— What you have to do —
Word for word, give the data again without its pictures.

[Collected data]
============

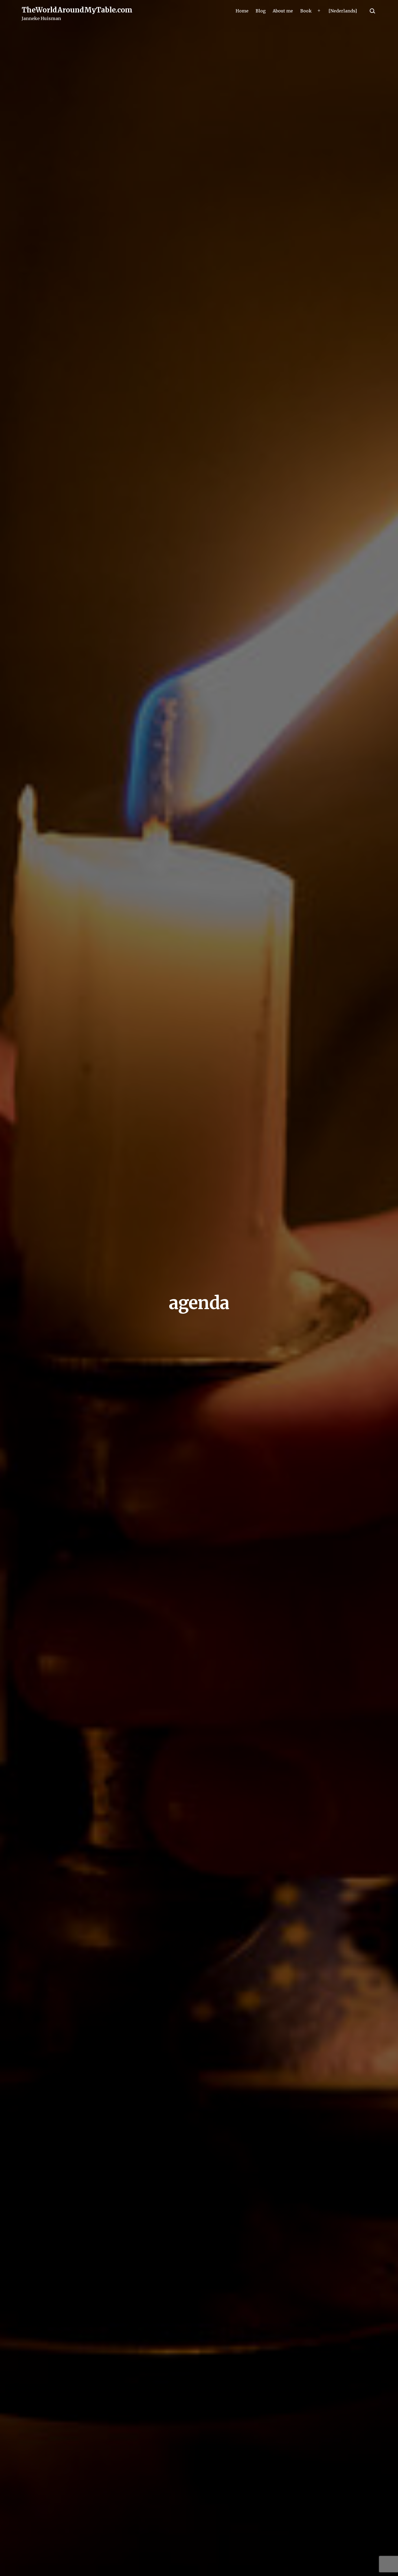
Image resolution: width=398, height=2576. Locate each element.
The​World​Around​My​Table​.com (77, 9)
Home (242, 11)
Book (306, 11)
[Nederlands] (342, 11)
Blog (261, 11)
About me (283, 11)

============

— Result for this task —
Image resolution: width=398, height=2576. Locate each element.
The​World​Around​My​Table​.com (77, 9)
Home (242, 11)
Book (306, 11)
[Nederlands] (342, 11)
Blog (261, 11)
About me (283, 11)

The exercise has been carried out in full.